Desiderius (died 587) was a Gallo-Roman dux in the Kingdom of the Franks during the reigns of Chilperic I and Guntram. He served Chilperic as Duke of Aquitaine and was his greatest general.

When Sigebert I of Austrasia died in 575, Chilperic sent Desiderius to invade his kingdom, but Guntram of Burgundy sent the patrician Mummolus against him and Desiderius was defeated and forced to retreat, leaving Austrasia to Sigebert's son Childebert II. The following year, with the armies of Bladast and Berulf, surrounded the territory of Bourges. They subsequently devastated the Touraine, as recorded by the then bishop of Tours, Gregory, the historian.

In 583, Chilperic gave the province of Aquitaine to him and Bladast and sent them into Vasconia with a large army. They were defeated and most of the army destroyed.

When Chilperic died (584), Desiderius went to Toulouse to secure the treasure imparted to Chilperic's daughter Riguntha, betrothed to Reccared, son of Leovigild, King of Spain.
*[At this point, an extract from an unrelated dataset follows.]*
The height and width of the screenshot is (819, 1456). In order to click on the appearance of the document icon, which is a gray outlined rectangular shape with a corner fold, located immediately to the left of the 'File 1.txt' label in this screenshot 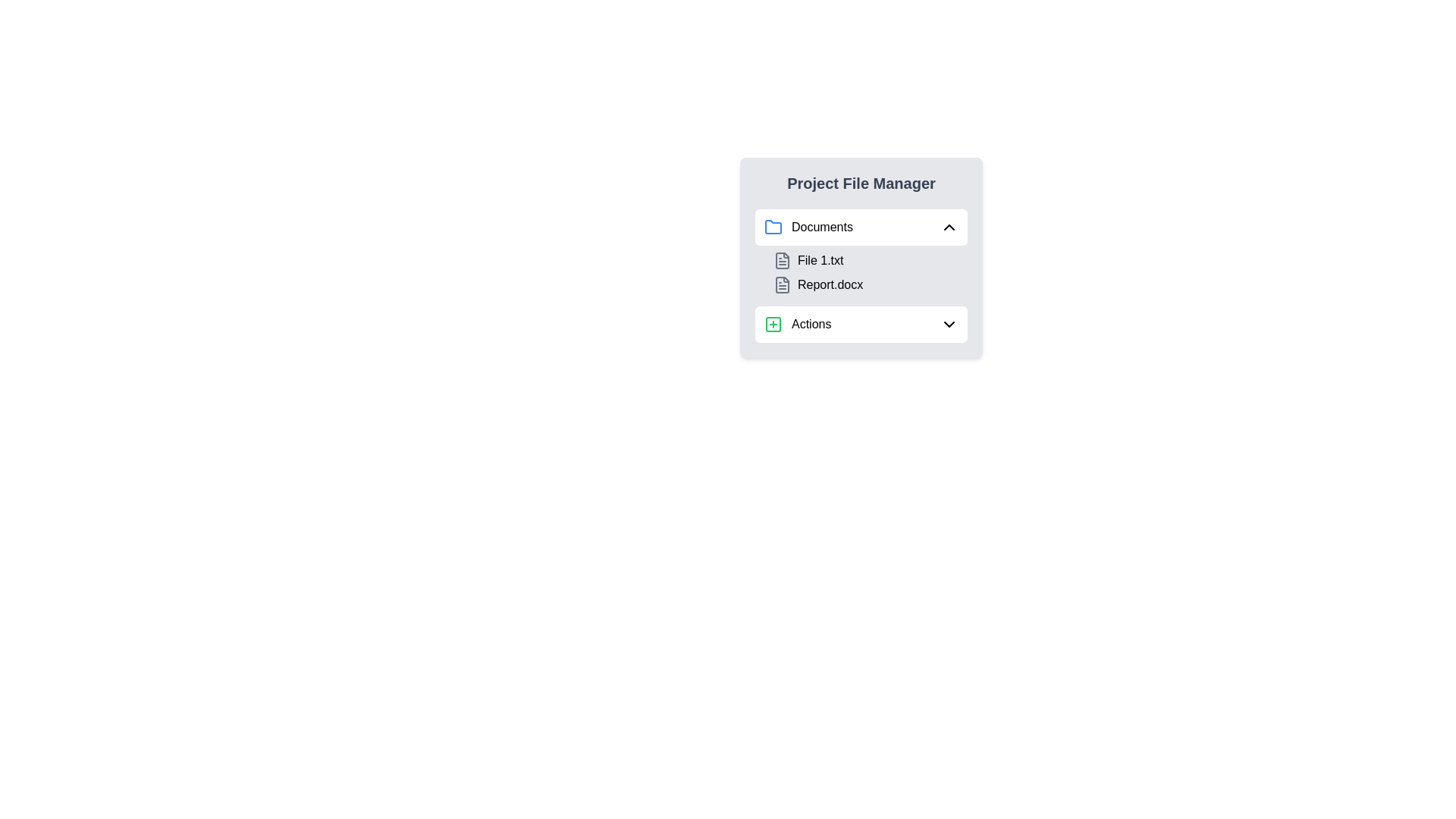, I will do `click(783, 259)`.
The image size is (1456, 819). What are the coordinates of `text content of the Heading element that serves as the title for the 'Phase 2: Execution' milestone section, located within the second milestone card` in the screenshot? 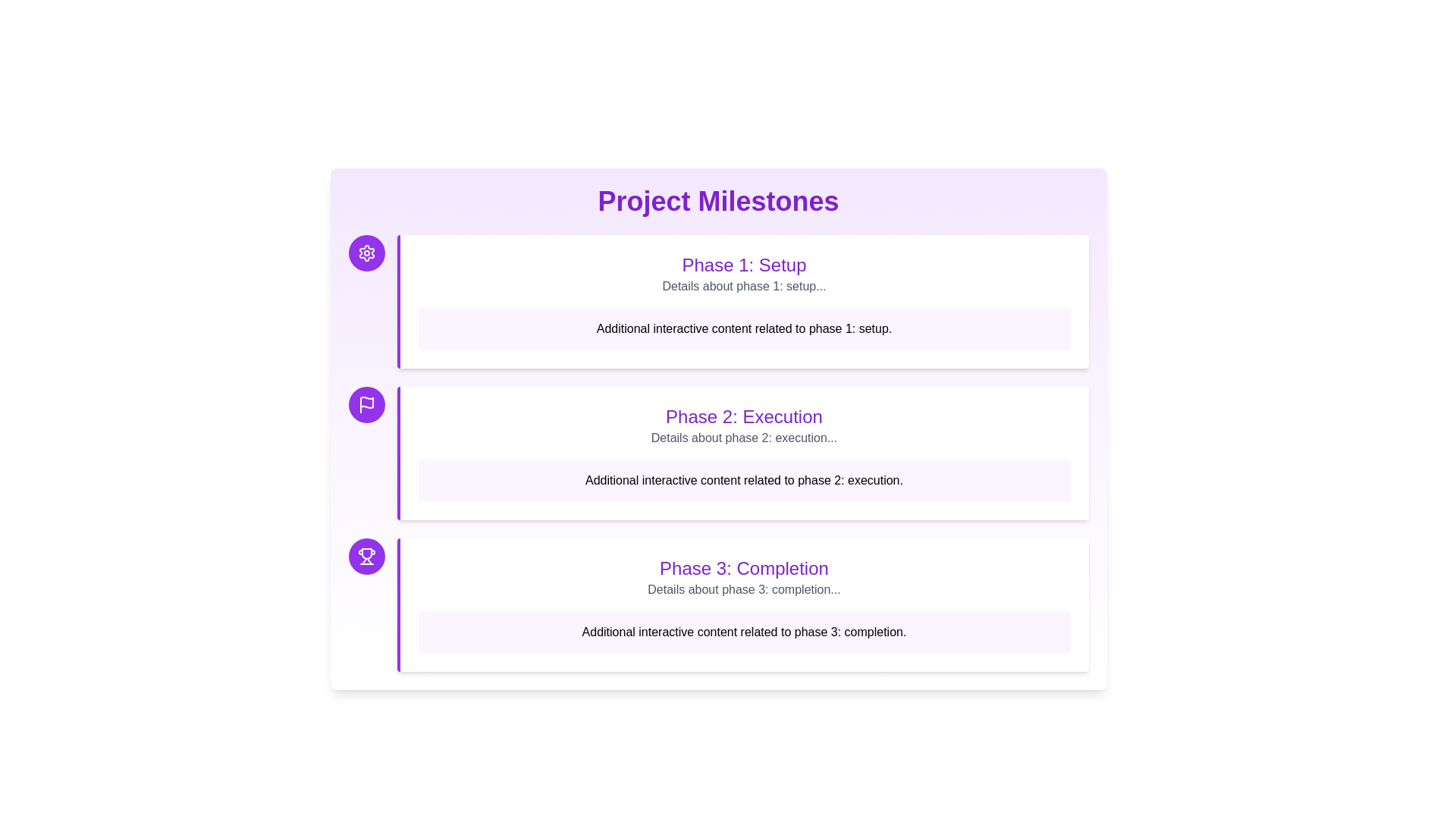 It's located at (744, 417).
The next year (584), Desiderius made peace with Guntram.
The chronicle of John of Biclar reports how around 587 Frankish forces attacked the recently enthroned king Reccared of Visigothic Spain, but were defeated, their general, Desiderius, being killed in battle. His widow Tetradia, daughter of a noblewoman and a peasant, was taken to court by her former husband Eulalius, from whom she had fled with a large portion of his fortune. The stolen property was returned to Eulalius and Desiderius' children by her were delegitimised.

==Sources==
- Gregory of Tours. Historia Francorum. translated Earnest Brehaut, 1916.
- Lewis, Archibald R. "The Dukes in the Regnum Francorum, A.D. 550-751." Speculum, Vol. 51, No 3 (July 1976), pp 381-410.